Basically, in the 70s, Baby Boomers could work a part-time job to pay for college and still have seed money for other things. Millennials can’t do that. Given the interest accumulation of college debt, and the need to still pay for rent/mortgage, food, transportation, and other basic needs, Millennials often have to maintain full-time jobs for years to pay off their student loan debt.
This difference in education and debt situations coming out of college may play a major role in the attitudes that Millennials and Baby Boomers have regarding work environments. Since Millennials are already having to deal with significant college debt, they’re more willing to take risks that go against the wisdom of more financially stable Baby Boomers.
Getting to know some of the differences in the attitudes of both generations and their underlying causes could be valuable in learning how to reconcile the different groups with one another.

Using Mentoring to Improve Skills and Deepen Bonds

One of the best ways to bridge gaps between any two groups of employees is to have members of one group act as mentors or partners to the other. As pointed out by research cited in a Big Think article, “people’s stereotypes go away as they get to know people from other groups, especially if they work side by side with them.”
By having Baby Boomers in the organization mentor the younger Millennials, those Baby Boomers will stop seeing the Millennial workers as a preconceived stereotype of a lazy or underachieving kid that threatens their success at work, to seeing the Millennial they mentor as the person they actually are.
In fact, the Millennial may even help the older Baby Boomer learn a thing or two in the process.

Using Diversity Training

Diversity training is more than just training to get people of different religious and ethnic backgrounds to work together—it can also be used to address groups with a large age gap.
That is, using training courses to help employees overcome misconceptions about other groups and to create interpersonal relationships between members of different groups—similar to the effects of mentoring, but on a larger scale.
To maximize the effects of diversity training, be sure to follow a few basic principles:

  • Keep Participation Voluntary.

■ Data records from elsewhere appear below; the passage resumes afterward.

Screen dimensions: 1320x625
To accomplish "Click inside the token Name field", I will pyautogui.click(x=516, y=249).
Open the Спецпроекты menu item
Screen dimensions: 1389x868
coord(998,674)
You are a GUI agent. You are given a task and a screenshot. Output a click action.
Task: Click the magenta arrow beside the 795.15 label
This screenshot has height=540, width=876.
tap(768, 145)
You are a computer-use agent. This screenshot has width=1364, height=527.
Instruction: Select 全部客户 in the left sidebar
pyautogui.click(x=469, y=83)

Few things kill the effectiveness of diversity training like making it mandatory. As noted in the Big Think article cited above, “Trainers tell us that people often respond to compulsory courses with anger and resistance—and many participants actually report more animosity toward other groups afterward.” By keeping training voluntary, you can avoid this animosity.
  • Keep Groups in Close Contact and Working Towards a Shared Goal. As mentioned above, prejudices tend to evaporate when people work closely with one another toward a shared goal. Instead of seeing the other person as a member of a specific group, they see them as an individual.
  • Establish Social Accountability. While the training might be optional, you’ll still want to make sure employees are accountable for how they treat one another. Publically sharing data about interactions or group projects can help prevent discriminatory behavior, and even showcase how successful collaborations between Millennial and Baby Boomer workers can be.

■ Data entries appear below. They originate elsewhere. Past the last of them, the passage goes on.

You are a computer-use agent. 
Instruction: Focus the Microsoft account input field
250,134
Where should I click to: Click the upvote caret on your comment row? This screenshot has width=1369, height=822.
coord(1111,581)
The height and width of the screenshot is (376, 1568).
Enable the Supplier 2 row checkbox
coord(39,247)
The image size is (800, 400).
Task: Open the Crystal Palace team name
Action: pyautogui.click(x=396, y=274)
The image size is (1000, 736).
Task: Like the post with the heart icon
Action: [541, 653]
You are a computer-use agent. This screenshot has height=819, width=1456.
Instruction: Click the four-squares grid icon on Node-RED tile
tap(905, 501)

By learning the needs of both Baby Boomers and Millennials and making the appropriate accommodations, pairing members of both groups in mentoring relationships, and taking advantage of your diversity training program to address age diversity (as well as other forms of diversity), it is possible to successfully bridge the gap between the two groups.
Of course, Baby Boomers and Millennials aren’t the only generations hard at work in the workforce. There are also Generation X workers who are the intermediaries between the two. Get started on integrating all of the various generations of workers in your workplace today.